La democrazia sotto attacco: a Brasilia golpe tentato come a Capitol Hill, il modello Trump fa proseliti


di Gianni Riotta

L’assalto di ieri al parlamento segue lo stesso copione di quello del 6 gennaio 2021 a Capitol Hill

Nel giro di pochi giorni, accorato, Papa Francesco ha messo in guardia contro “l’idolo delle false notizie” e “il chiacchiericcio, arma letale che uccide la fratellanza”. Più di altri leader contemporanei, prima degli analisti incapaci di vedere l’energia negativa dei social media, il gesuita argentino coglie l’emergenza del tempo: e ieri, con le immagini dell’assalto di migliaia di sostenitori dell’ex presidente brasiliano Jair Bolsonaro e il saccheggio delle sedi istituzionali nella capitale Brasilia, le parole del Papa tornavano in mente, presaghe e sagge.

Due anni fa, il 6 gennaio del 2021, miliziani trumpiani, organizzati online da estremisti militanti, QAnon, Oath Keepers, Proud Boys, tentarono un colpo di stato contro l’insediamento del nuovo presidente, il democratico Joe Biden, eletto nel novembre 2020, lasciando sul campo cinque vittime.

Le responsabilità di Donald Trump e dei suoi collaboratori sono state messe in evidenza dalla Commissione parlamentare e la giustizia ha già condannato un migliaio di golpisti: eppure, fino alla tormentata elezione dello Speaker della Camera, il repubblicano McCarthy, tenuto in ostaggio dai nazionalisti come non capitava da un secolo, l’ombra del blitz pesava ancora sulla democrazia Usa.

I bolsonaristi sono affluiti a Brasilia con dozzine di pullman, duplicando le gesta dei trumpiani, riprodotte chissà quante volte via YouTube. Con la maglia gialla, da ultras della Seleçao, hanno ferito almeno tre cronisti, distrutto telecamere, vandalizzando gli edifici del Congresso e della Corte Suprema. Il Palazzo Planalto, residenza del presidente, ha subito un analogo saccheggio, mentre la polizia, agli ordini dell’ex ministro di Bolsonaro Anderson Torres, stava a guardare o solidarizzava con i rivoltosi, scattando selfie sorridenti sulle barricate.

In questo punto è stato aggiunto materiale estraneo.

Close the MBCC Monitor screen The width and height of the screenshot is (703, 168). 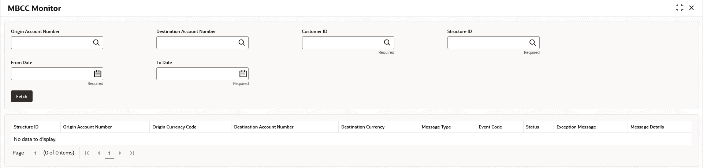692,8
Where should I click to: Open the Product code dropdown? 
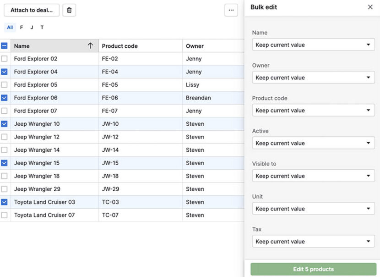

Alla fine il governatore del distretto di Brasilia, Ibaneis Rocha, ha licenziato Torres via twitter, chiamando alla repressione contro «la rivolta antidemocratica».

Il Parlamento non è, per fortuna, in sessione, il neopresidente Lula è lontano da Brasilia. Ma il parallelo con l’Epifania americana 2021 è terrificante: contestare i rivali abbattendo i simboli della democrazia, sporcare i luoghi del dialogo parlamentare, imporre il proprio candidato sconfitto con muscoli e violenza. Un tragico dejà vu in un paese come il Brasile che dal 1 aprile del 1964 al 15 marzo del 1985 patì sotto la giunta militare, imposta da Washington contro il presidente di sinistra João Goulart.

E la complicità, o almeno l’inerzia, delle forze dell’ordine, su cui la Commissione Usa ha tanto discusso dopo i fatti di Washington, lascia intendere che, malgrado le diplomatiche prese di distanza di Bolsonaro, la macchina della destra brasiliana si mobilitava da settimane per scatenare i disordini.

Pensate all’assalto neofascista contro la sede della Cgil a Roma, il 9 ottobre 2021, per cui una mezza dozzina di caporioni son già stati condannati. La tecnica copia-incolla dal raid dei trumpiani, i dimostranti preceduti da commandos violenti, ha colto di sorpresa tutti, agenti e cronisti, mascherata da marcia no vax-no green pass, con troppi sponsor ipocriti alle spalle, finendo in rappresaglia ai danni di chi viene considerato nemico politico.

Meditando su Brasilia, su Capitol Hill e sui nostri estremisti, nessuno pensi dunque di esser immune dal bacillo dell’odio, che dal web si ramifica in manganelli e assedi. Ogni voce politica che si voglia razionale, ogni commentatore che non sia un gaglioffo, deve sapere che alzare oltre modo i toni a caccia di like, violentare gli avversari a parole, umiliarne le ragioni con “notizie false”, “chiacchiericcio”, calunnie, raduna online i picchiatori, li chiama alle armi, prepara sangue nelle nostre strade.